- [Teks yang Diberikan]

Kaya di Hadapan Allah

Jelaslah, orang kaya itu gemar berpikir. Ia beruntung karena tanah yang dimilikinya sangat subur. Namun, keberuntungan itu membuat hatinya gundah karena bingung menyimpan panenan. Ia tak punya gudang yang cukup besar. Ia berencana merombak gudang-gudangnya dan membangun yang lebih besar.
Menarik disimak, orang kaya itu agaknya tak punya kawan yang bisa dimintai pendapat, setidaknya sahabat yang mendengarkan idenya. Ia memikirkan masalahnya sendirian dan hanya untuk diri sendiri. Satu-satunya orang yang diajaknya bicara ialah dirinya sendiri. Ia otonom—berpikir bisa melakukan segala sesuatunya sendirian: berpikir sendiri, bekerja sendiri, dan berfokus pada diri sendiri.
Sepertinya hobi orang kaya itu adalah mengumpulkan harta. Ia tak begitu suka berbagi. Mungkin, ia beranggapan tanah itu miliknya sendiri. Ia telah bekerja keras agar mendapatkan hasil terbaik, masak harus dibagi-bagikan kepada orang lain? Akhirnya, ia memuji diri sendiri dan berikhtiar menikmati hidup sendirian.

- [Soal Tugas] Menurut teks tentang orang kaya di hadapan Allah, apa rencana orang kaya itu karena gudangnya tidak cukup besar untuk menyimpan panenan?

- [Daftar Catatan]
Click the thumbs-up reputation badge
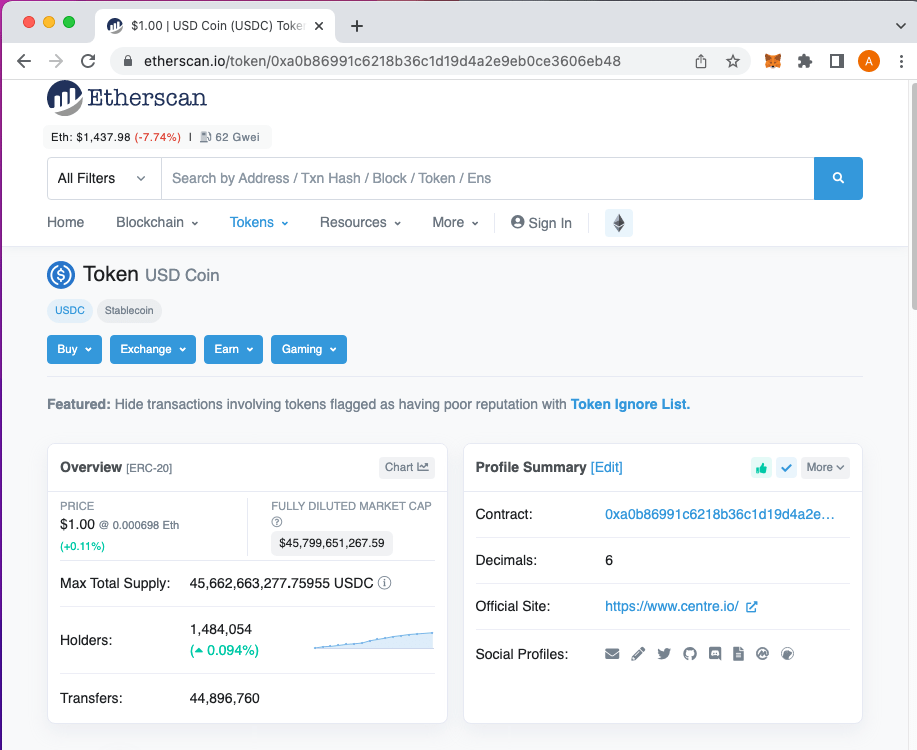 click(761, 467)
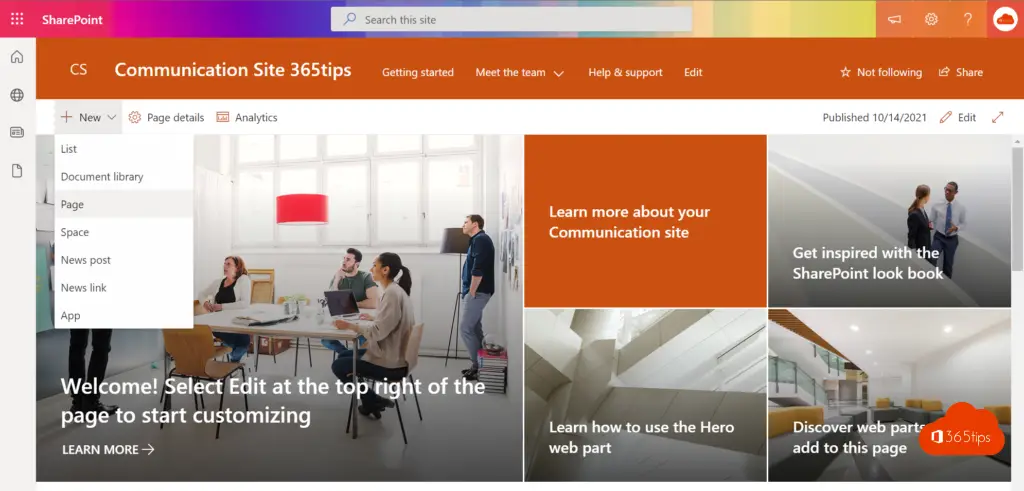Open the app launcher waffle icon
Screen dimensions: 1024x491
point(17,19)
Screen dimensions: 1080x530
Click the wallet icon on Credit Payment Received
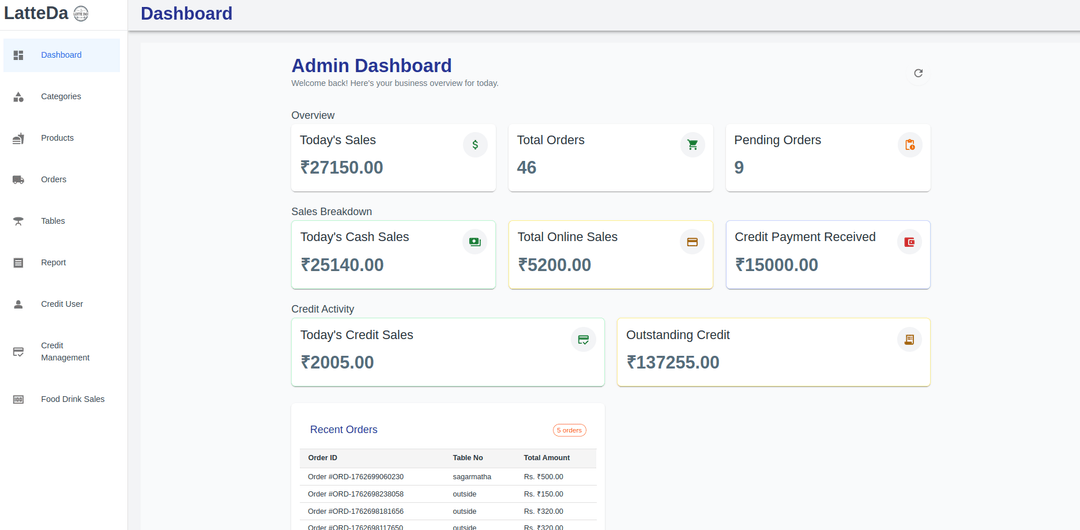click(909, 242)
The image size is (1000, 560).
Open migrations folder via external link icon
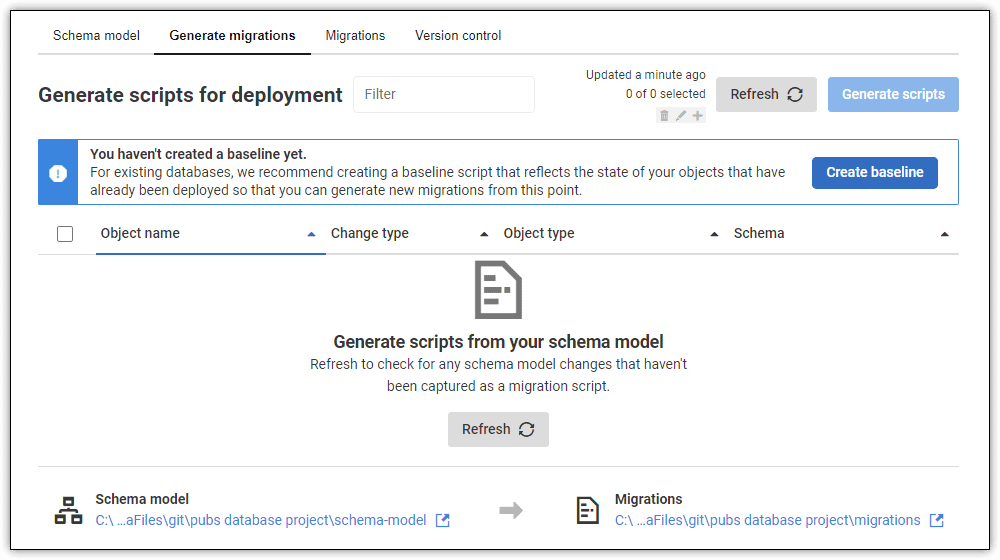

- [Hasil Latihan] Ia berencana merombak gudang-gudangnya dan membangun yang lebih besar.